___ Data

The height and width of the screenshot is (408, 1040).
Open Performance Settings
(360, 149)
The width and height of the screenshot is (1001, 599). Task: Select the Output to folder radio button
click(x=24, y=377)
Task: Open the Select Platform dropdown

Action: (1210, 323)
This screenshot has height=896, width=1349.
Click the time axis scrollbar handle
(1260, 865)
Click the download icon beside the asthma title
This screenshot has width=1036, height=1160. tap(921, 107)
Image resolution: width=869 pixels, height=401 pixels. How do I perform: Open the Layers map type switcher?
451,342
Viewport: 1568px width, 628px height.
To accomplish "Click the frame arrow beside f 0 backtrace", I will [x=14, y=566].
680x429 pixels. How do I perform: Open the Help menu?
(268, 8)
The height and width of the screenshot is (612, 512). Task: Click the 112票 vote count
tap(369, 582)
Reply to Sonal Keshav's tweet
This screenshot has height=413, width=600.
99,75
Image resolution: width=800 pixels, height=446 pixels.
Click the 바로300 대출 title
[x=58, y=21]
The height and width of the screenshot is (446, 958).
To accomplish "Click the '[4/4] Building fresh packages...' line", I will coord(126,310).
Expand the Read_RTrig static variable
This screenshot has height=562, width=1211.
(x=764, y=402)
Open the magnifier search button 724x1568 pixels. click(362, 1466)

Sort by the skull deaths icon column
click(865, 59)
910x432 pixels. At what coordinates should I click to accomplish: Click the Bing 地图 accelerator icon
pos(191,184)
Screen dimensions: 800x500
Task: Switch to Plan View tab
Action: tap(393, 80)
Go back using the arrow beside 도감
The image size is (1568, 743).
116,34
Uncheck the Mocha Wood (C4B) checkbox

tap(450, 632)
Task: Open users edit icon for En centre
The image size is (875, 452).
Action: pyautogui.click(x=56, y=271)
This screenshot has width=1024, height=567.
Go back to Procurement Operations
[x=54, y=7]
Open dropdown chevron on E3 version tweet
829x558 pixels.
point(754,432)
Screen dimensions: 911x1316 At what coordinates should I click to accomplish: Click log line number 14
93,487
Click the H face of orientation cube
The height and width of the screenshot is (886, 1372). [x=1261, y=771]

______

Task:
Exact transcription of the records is all that is wanted.

Output for this exercise:
The height and width of the screenshot is (408, 1040).
Open Performance Settings
(360, 149)
The width and height of the screenshot is (1001, 599). Task: Select the Output to folder radio button
click(x=24, y=377)
Task: Open the Select Platform dropdown

Action: (1210, 323)
This screenshot has height=896, width=1349.
Click the time axis scrollbar handle
(1260, 865)
Click the download icon beside the asthma title
This screenshot has width=1036, height=1160. tap(921, 107)
Image resolution: width=869 pixels, height=401 pixels. How do I perform: Open the Layers map type switcher?
451,342
Viewport: 1568px width, 628px height.
To accomplish "Click the frame arrow beside f 0 backtrace", I will [x=14, y=566].
680x429 pixels. How do I perform: Open the Help menu?
(268, 8)
The height and width of the screenshot is (612, 512). Task: Click the 112票 vote count
tap(369, 582)
Reply to Sonal Keshav's tweet
This screenshot has height=413, width=600.
99,75
Image resolution: width=800 pixels, height=446 pixels.
Click the 바로300 대출 title
[x=58, y=21]
The height and width of the screenshot is (446, 958).
To accomplish "Click the '[4/4] Building fresh packages...' line", I will coord(126,310).
Expand the Read_RTrig static variable
This screenshot has height=562, width=1211.
(x=764, y=402)
Open the magnifier search button 724x1568 pixels. click(362, 1466)

Sort by the skull deaths icon column
click(865, 59)
910x432 pixels. At what coordinates should I click to accomplish: Click the Bing 地图 accelerator icon
pos(191,184)
Screen dimensions: 800x500
Task: Switch to Plan View tab
Action: tap(393, 80)
Go back using the arrow beside 도감
The image size is (1568, 743).
116,34
Uncheck the Mocha Wood (C4B) checkbox

tap(450, 632)
Task: Open users edit icon for En centre
The image size is (875, 452).
Action: pyautogui.click(x=56, y=271)
This screenshot has width=1024, height=567.
Go back to Procurement Operations
[x=54, y=7]
Open dropdown chevron on E3 version tweet
829x558 pixels.
point(754,432)
Screen dimensions: 911x1316 At what coordinates should I click to accomplish: Click log line number 14
93,487
Click the H face of orientation cube
The height and width of the screenshot is (886, 1372). [x=1261, y=771]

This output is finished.